Spice and sugar: single-named Somebodies Diva and Scottie.

Premiering: Tuesday, Sept. 9th at 9 p.m. (central) on BET
Starring:, Hadjii, Kaira, Quante Strickland, Corey Redding, Anthony Hyatt, Pat Brown, Carlos Davis, Nard Holston, Tyler Craig, Eric Register
Created, written and directed by: Hadjii

It took a while. But after nearly 28 years of existence, BET has its first scripted weekly series.

Somebodies, a continuation of the same-named 2006 independent feature, isn't quite worth that long a wait. It's pretty good, though, and deserves a look by black and white audiences alike.

The single-named Hadjii pretty much does everything here, probably even the off-camera catering. He stars, writes, directs and is the series' co-executive producer.

In his on-camera role, he's Scottie, a passive, soft-spoken African-American Charlie Brown who pretty much absorbs life's punches while more or less advancing through college. Somebodies is shot entirely in Athens, GA, home of both the University of Georgia and R.E.M. -- not necessarily in that order.

There's no laugh track here, but there are some laugh-out-loud moments in the first two episodes.

"I'm gonna shock the world this year. I'm gonna get my act together," Scottie vows to his pals in Tuesday's premiere.

But one of them says he's got sperm that will graduate ahead of him. No one necessarily disagrees, even Scottie.

His ex-girlfriend Diva (Kaira) serves as Scottie's only bosom buddy. She fancies herself a stellar interior decorator, transforming Scottie's latest crib into something less than a manly abode in a subsequent episode.

Scottie thinks he's got it made after spotting a pair of lush next door neighbors who alluringly wash their car in halter tops and invite him to watch TV with them -- as long as he doesn't mind porn.

They quickly move on and out, though, leaving Scottie to deal with a loud, intrusive freeloader named Trigger. Can a brother borrow your cell phone just this once? Of course it never stops.

Somebodies also is populated by opinionated Uncle Skeeter (Carlos Davis), who runs Skeet's Eats with his salty wife, Agnes (Pat Brown).

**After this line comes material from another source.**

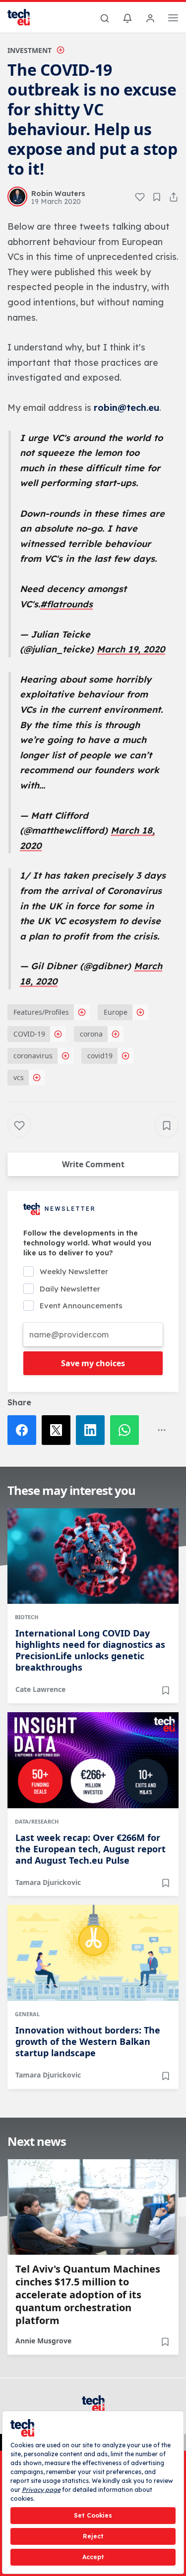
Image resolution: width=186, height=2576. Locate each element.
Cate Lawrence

They'd like Scottie to shape up. His core group of young male running mates -- Six, Jelly, Tory and Marlo (Quante Strickland, Corey Redding, Anthony Hyatt, Nard Holston) -- would just as soon rag on him, although Scottie can be pretty good at ragging back.

Funnier, savvier and quieter than TBS' bellowing House of Payne, here's a series that nonetheless slices these lives thick and juicy. Episodes tend to end rather abruptly, as if Hadjii or BET didn't pay the electric bill. But it's at least a good thing that you don't really want them to end. They've been too much fun -- or at least far more so than expected given the obviously low, Youtube-ian budgets with which Hadjii is working.

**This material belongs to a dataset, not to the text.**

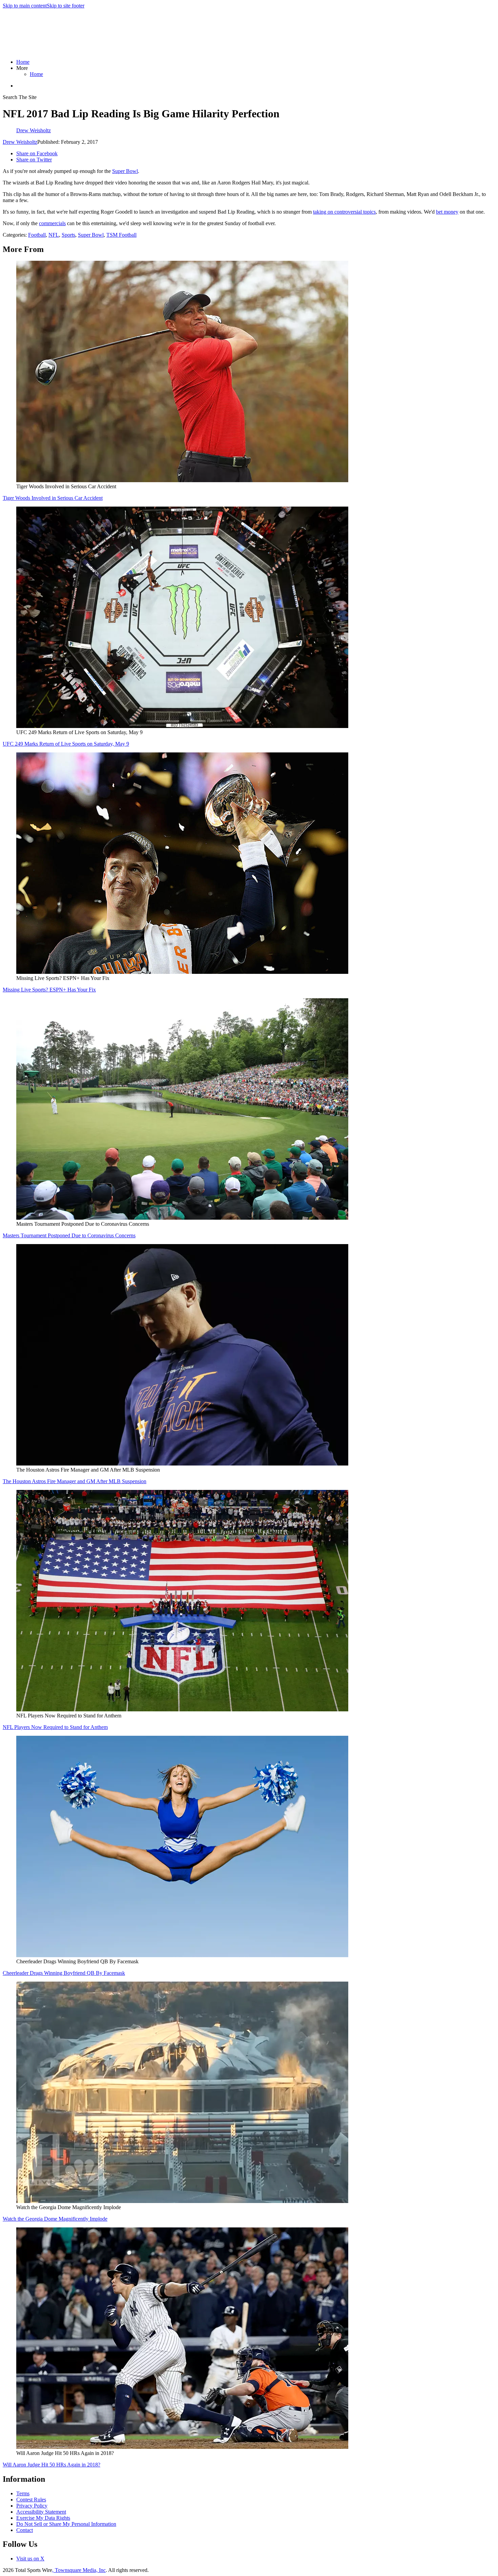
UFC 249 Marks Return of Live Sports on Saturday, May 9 (66, 744)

A footnote: One of Somebodies' co-executive producers, Jordan Levin, is the former CEO of The WB, from which he resigned in 2004. I always liked him as a programming executive, and it's nice to see his name on something again.

Maybe it's not a step up for him. But this is bright comedy copper -- if not quite gold --- on a network that's done damned near nothing to distinguish itself creatively since launching in January 1980. See for yourself. I think you might want to come back.